§ The problem:
Every line in the records below with the string "computer" is to be copied out.

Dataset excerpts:
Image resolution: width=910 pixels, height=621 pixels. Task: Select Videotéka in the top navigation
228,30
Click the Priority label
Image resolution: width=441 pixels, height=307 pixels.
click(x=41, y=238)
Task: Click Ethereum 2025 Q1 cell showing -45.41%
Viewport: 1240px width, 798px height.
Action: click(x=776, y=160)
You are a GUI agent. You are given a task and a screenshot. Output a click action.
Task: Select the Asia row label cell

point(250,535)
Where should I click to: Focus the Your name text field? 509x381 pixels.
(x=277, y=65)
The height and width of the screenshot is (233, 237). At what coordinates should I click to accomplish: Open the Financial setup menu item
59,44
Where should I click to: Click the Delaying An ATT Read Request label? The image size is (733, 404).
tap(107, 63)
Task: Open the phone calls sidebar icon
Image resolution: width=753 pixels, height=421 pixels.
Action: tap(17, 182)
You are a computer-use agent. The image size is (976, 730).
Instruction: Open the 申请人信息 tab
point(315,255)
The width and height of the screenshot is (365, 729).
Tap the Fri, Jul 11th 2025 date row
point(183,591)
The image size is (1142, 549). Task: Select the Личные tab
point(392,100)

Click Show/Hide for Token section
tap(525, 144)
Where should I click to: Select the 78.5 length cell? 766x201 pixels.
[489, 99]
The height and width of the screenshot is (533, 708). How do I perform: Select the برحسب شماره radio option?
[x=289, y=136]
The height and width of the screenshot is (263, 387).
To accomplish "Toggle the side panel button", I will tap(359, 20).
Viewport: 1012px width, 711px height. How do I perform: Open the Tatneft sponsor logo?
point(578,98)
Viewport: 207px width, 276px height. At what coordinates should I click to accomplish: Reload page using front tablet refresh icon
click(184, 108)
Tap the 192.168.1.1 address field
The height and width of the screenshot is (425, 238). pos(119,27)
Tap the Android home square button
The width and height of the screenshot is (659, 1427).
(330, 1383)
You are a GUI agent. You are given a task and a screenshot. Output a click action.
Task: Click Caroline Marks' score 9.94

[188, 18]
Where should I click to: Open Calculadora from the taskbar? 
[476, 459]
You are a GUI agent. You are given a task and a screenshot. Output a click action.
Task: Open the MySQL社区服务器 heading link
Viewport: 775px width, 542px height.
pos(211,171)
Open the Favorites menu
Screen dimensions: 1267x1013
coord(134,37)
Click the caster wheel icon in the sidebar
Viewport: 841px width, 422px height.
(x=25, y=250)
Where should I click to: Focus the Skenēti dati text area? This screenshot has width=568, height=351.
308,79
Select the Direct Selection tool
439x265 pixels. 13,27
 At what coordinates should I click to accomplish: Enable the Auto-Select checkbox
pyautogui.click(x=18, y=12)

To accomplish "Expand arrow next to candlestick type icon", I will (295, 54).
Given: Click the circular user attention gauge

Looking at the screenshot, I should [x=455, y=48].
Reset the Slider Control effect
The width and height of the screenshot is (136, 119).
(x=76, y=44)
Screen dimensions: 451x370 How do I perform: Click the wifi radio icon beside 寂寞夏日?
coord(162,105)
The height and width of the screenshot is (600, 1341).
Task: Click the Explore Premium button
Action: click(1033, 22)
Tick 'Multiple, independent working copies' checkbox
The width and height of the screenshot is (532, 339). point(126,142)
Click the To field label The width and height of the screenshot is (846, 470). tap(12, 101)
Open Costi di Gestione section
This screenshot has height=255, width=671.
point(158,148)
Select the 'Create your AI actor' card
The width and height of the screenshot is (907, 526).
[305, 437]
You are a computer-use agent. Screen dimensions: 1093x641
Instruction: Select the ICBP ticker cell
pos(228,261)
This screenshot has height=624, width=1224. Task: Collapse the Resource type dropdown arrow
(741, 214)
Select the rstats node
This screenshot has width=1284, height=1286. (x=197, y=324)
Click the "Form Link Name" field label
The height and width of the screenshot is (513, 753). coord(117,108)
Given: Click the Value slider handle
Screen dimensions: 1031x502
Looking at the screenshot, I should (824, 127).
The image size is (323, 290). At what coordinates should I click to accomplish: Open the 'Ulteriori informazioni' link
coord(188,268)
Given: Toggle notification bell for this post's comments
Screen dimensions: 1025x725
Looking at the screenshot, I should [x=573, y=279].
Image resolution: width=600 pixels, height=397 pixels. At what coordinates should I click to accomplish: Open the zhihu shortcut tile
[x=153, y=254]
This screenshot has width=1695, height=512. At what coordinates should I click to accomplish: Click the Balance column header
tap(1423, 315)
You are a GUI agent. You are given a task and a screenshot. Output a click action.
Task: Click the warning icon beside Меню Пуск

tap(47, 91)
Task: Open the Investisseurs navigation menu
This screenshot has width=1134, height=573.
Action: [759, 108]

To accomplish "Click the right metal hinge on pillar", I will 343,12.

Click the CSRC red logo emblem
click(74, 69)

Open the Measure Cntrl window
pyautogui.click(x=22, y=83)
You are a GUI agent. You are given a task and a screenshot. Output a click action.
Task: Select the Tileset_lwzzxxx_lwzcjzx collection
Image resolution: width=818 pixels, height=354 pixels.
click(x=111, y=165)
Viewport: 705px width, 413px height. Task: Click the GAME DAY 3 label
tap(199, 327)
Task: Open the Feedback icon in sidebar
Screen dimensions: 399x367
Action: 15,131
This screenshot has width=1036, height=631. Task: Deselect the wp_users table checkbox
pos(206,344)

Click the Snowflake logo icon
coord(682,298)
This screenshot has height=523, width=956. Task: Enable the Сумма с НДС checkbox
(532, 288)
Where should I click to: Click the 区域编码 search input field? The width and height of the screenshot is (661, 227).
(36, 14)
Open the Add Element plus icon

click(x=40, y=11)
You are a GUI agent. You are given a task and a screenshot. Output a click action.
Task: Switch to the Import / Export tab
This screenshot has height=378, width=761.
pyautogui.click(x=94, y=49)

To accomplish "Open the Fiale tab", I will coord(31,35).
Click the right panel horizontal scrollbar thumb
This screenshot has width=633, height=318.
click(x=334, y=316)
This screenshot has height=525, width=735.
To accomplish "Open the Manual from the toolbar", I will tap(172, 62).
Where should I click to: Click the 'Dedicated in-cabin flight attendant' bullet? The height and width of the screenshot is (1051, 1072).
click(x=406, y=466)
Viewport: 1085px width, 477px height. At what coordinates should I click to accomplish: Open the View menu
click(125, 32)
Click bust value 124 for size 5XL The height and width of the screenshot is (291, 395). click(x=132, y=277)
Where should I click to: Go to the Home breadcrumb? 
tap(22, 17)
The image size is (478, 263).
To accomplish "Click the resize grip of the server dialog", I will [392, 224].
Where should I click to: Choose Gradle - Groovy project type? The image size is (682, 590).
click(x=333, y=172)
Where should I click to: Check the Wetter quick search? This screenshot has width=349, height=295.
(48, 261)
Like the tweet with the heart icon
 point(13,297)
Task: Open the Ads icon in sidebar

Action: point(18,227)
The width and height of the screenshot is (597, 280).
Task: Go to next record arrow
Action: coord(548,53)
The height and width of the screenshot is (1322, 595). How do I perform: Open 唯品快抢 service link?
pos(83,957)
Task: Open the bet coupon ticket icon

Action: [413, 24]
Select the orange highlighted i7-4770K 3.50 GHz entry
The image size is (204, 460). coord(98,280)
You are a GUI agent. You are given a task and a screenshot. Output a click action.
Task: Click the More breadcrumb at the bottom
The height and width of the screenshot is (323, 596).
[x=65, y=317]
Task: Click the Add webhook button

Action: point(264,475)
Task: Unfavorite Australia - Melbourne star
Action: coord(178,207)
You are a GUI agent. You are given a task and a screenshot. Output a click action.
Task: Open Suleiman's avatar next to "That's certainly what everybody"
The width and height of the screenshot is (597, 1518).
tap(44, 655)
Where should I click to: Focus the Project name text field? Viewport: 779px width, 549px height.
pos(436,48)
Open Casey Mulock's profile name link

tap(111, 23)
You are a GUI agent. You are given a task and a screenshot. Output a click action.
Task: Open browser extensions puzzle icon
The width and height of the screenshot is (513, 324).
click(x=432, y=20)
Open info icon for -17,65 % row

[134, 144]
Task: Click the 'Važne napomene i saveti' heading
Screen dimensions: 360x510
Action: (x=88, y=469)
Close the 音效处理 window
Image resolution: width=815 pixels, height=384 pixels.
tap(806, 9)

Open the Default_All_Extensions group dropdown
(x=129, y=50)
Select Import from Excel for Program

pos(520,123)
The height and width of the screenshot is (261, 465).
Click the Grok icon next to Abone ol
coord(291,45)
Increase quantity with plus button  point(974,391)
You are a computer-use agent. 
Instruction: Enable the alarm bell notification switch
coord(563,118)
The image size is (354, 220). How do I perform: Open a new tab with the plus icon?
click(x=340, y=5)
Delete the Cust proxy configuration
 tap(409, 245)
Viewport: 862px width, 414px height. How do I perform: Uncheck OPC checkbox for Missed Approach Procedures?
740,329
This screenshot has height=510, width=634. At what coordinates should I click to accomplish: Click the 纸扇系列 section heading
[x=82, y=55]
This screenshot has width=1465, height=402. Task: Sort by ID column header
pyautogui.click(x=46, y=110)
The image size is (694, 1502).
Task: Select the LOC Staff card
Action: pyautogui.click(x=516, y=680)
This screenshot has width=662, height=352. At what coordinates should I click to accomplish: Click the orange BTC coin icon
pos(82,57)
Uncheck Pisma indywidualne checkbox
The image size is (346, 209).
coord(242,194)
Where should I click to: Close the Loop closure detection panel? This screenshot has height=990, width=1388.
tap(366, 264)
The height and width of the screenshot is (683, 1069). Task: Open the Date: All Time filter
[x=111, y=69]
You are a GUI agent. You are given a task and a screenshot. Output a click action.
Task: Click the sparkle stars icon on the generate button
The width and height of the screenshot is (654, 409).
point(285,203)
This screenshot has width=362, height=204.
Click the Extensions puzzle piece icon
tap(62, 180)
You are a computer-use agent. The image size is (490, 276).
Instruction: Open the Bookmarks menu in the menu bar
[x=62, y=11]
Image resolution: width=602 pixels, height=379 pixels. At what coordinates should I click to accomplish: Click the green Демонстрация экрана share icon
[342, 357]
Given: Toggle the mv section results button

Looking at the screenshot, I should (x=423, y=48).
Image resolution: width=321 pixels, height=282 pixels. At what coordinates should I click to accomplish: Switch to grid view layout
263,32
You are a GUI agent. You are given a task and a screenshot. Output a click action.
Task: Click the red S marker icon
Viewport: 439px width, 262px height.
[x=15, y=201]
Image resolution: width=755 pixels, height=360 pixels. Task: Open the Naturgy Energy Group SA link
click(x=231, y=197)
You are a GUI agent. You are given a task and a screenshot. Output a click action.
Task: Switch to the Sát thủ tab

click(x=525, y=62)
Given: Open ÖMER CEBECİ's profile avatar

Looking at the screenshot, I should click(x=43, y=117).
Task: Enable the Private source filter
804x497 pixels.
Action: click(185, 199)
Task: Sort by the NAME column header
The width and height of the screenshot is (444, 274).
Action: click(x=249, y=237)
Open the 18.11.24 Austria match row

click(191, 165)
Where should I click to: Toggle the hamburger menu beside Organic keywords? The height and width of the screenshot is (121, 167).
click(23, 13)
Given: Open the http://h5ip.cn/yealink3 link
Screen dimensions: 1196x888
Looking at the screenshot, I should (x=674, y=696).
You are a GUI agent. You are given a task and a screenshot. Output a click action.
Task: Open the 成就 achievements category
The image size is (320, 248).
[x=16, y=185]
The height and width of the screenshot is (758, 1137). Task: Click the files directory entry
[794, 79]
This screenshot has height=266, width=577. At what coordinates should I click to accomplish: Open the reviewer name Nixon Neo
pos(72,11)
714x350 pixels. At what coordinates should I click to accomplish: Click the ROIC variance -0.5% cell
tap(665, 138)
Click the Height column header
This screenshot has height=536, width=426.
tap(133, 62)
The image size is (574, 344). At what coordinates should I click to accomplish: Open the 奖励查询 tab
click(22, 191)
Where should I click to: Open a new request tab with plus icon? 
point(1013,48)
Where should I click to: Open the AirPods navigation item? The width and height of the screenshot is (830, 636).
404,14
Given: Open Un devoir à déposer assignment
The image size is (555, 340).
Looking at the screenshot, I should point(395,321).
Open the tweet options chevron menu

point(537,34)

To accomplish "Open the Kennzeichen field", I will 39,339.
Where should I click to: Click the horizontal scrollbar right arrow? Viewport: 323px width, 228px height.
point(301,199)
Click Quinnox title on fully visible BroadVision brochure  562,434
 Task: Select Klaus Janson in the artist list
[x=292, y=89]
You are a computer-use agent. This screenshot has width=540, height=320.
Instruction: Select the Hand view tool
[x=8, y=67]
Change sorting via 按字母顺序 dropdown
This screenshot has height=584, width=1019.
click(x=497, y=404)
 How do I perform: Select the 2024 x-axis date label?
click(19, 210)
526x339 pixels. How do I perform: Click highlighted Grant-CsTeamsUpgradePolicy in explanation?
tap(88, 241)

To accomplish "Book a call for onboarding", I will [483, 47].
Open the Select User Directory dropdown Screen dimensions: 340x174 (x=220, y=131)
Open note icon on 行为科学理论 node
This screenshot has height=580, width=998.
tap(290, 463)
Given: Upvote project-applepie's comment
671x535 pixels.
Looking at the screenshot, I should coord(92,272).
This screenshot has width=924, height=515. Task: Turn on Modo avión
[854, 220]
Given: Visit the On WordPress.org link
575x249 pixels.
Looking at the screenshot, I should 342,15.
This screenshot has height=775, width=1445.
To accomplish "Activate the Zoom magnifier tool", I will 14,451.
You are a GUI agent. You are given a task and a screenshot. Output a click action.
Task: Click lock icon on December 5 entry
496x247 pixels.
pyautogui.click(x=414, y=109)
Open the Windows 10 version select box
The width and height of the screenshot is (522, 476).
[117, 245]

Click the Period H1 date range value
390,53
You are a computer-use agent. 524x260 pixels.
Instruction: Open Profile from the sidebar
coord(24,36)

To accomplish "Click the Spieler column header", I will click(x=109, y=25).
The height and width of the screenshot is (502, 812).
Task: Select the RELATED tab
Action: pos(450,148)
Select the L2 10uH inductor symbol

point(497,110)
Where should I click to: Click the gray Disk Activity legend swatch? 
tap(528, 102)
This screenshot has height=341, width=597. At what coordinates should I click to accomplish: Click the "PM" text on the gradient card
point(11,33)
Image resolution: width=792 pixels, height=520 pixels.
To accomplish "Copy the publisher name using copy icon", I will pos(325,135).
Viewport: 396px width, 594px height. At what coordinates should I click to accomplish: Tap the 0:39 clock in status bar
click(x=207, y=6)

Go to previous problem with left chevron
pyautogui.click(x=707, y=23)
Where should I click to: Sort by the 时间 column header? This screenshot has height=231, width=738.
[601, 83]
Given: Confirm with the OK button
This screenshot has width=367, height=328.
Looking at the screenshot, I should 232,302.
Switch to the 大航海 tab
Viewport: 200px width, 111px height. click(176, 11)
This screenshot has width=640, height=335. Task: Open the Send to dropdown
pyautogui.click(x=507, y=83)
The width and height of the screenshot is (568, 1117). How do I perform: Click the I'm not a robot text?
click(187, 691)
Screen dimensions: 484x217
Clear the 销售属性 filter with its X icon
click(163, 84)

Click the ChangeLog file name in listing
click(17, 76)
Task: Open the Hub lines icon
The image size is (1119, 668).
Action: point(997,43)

§ Task solution:
You are a computer-use agent. The image size is (976, 730).
You are a computer-use agent. Screen dimensions: 1093x641
You are a computer-use agent. 
You are a computer-use agent. The image size is (490, 276).
You are a computer-use agent. This screenshot has width=540, height=320.
You are a computer-use agent. 524x260 pixels.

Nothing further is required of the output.